ESCAP3 Gallery is delighted to present our forthcoming 8th Virtual Group Exhibition: Beauty Is A Savage Garden

03 October - 02 December 2022.

Participating Artists Include: Andy Kassier (Germany); Jean Luc Gossé (Cote d’Ivoire); Ardmore, Tanisha Bhana, Adriaan Diedericks, Daniël Hugo, Mandibles, Natasha Norman & Æiden Swan (South Africa).

“In spite of all the refinements of civilization that conspired to make art--the dizzying perfection of the string quartet or the sprawling grandeur of Fragonard's canvases--beauty was savage. It was as dangerous and lawless as the earth had been eons before man had one single coherent thought in his head or wrote codes of conduct on tablets of clay. Beauty was a Savage Garden.” [1]

The title of our 8th group exhibition is derived from an excerpt in the second novel written by late American fiction author, Anne Rice (1941-2021). First mentioned in 'The Vampire Lestat', the concept of a 'Savage Garden' is referenced to by Rice several times throughout 'The Vampire Chronicles' Series as a philosophy of life.

Rice’s use of the 'Savage Garden' in her works could serve as a reference to Nihilism, a concept which emerged during the Enlightenment, derived from the Latin 'nihil', meaning 'nothing' or 'nothingness'. Throughout her work and life, Rice questioned the meaning of life, and seemed to have found momentary solace in accepting the perceived futility of such endeavours, which could foster obsession, fanaticism or even complacency. The 'Savage Garden' however also envisions a constant wild running cyclically, which we cannot fully comprehend.

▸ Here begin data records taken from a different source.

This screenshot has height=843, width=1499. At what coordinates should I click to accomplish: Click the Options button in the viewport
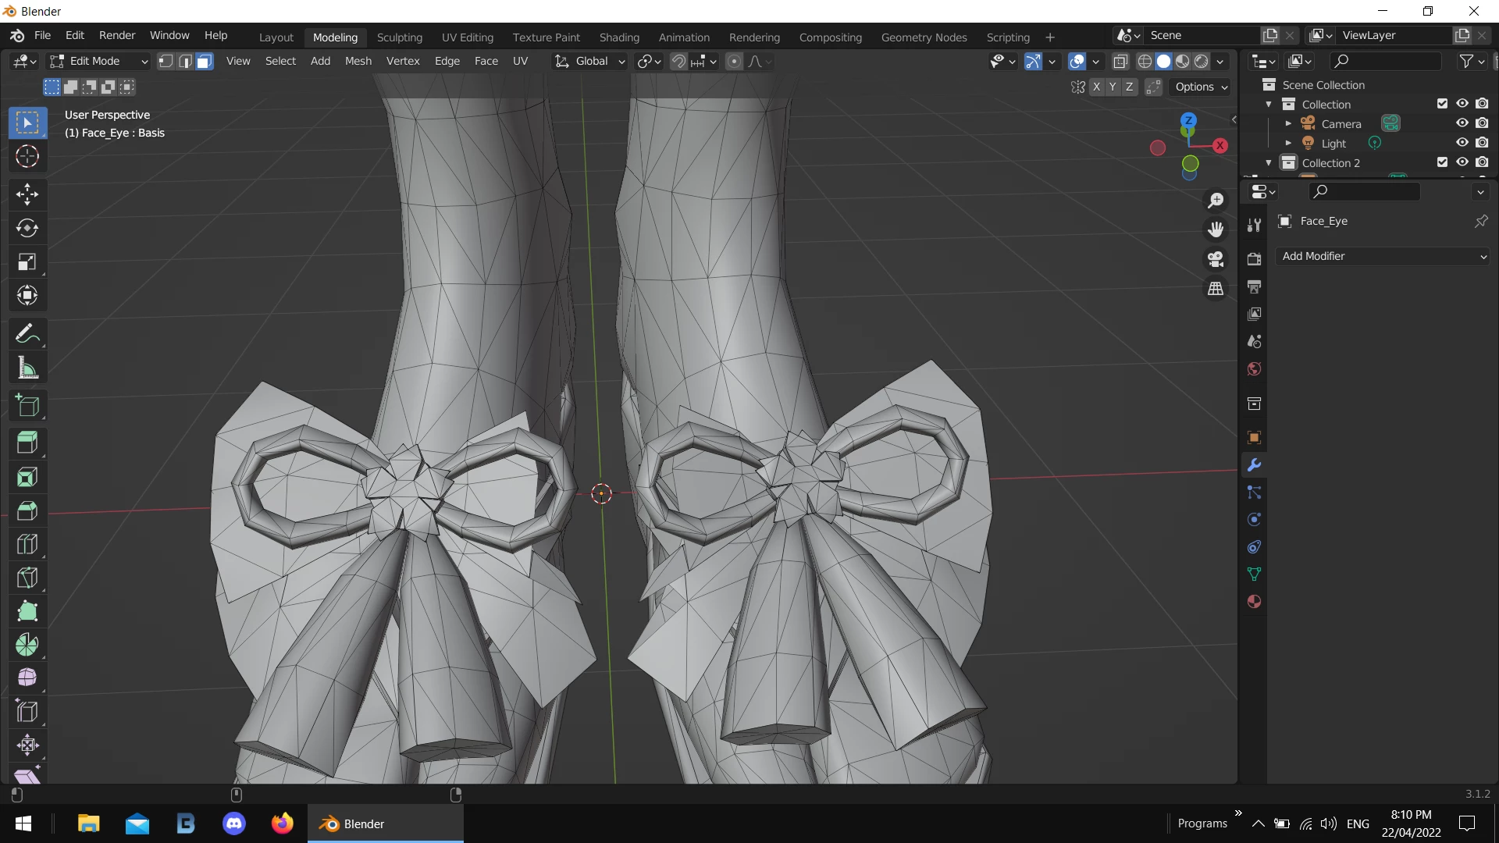point(1201,87)
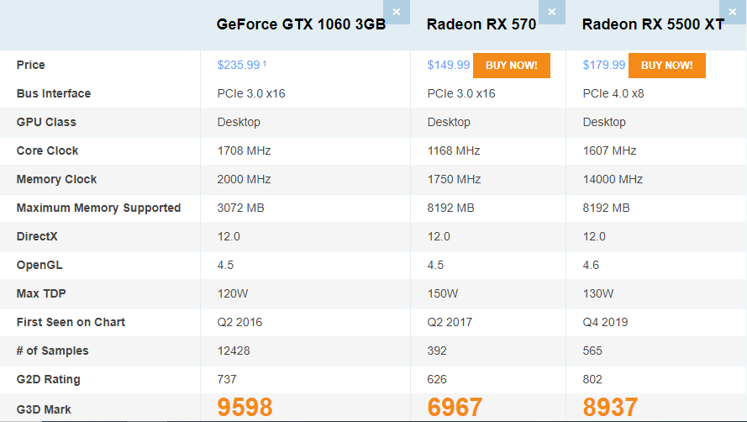Viewport: 747px width, 422px height.
Task: Open the $179.99 price link
Action: pyautogui.click(x=603, y=65)
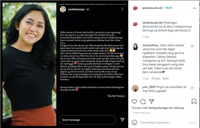Screen dimensions: 200x128
Task: Click the Send message story field
Action: point(87,120)
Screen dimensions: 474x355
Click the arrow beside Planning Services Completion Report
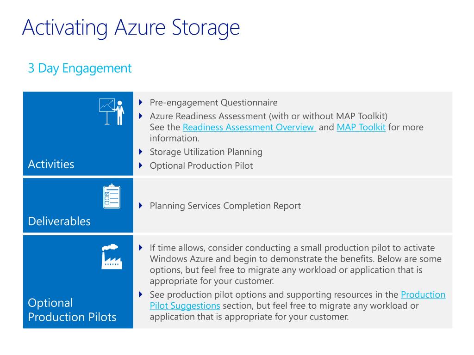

This exhibition celebrates each artists’ own path towards finding meaning and solace as well as their tenacious spirit to create or preserve in an on-going shared fragile existence. We are reminded through this collection of works to embrace mortality, and that time has no master. Whether by chance or fate, time remains the only constant in a world unknown. Despite our notion of being civil or even perhaps somehow divorced from the primal forces that govern all, we forget to celebrate the beauty of chaos, that is. The works thus become a reflection of time spent, traversing a 'Savage Garden', with the caution, wonder and appreciation it commands.


“He who binds himself to joy

Does the winged life destroy

But he who kisses the joy as it flies

Lives in eternity’s sunrise.” [2]


[1] Rice, A. 1985. 'The Vampire Lestat'.

[2] Blake, W. 'Eternity', From 'Notebook 43', p. 105, reversed.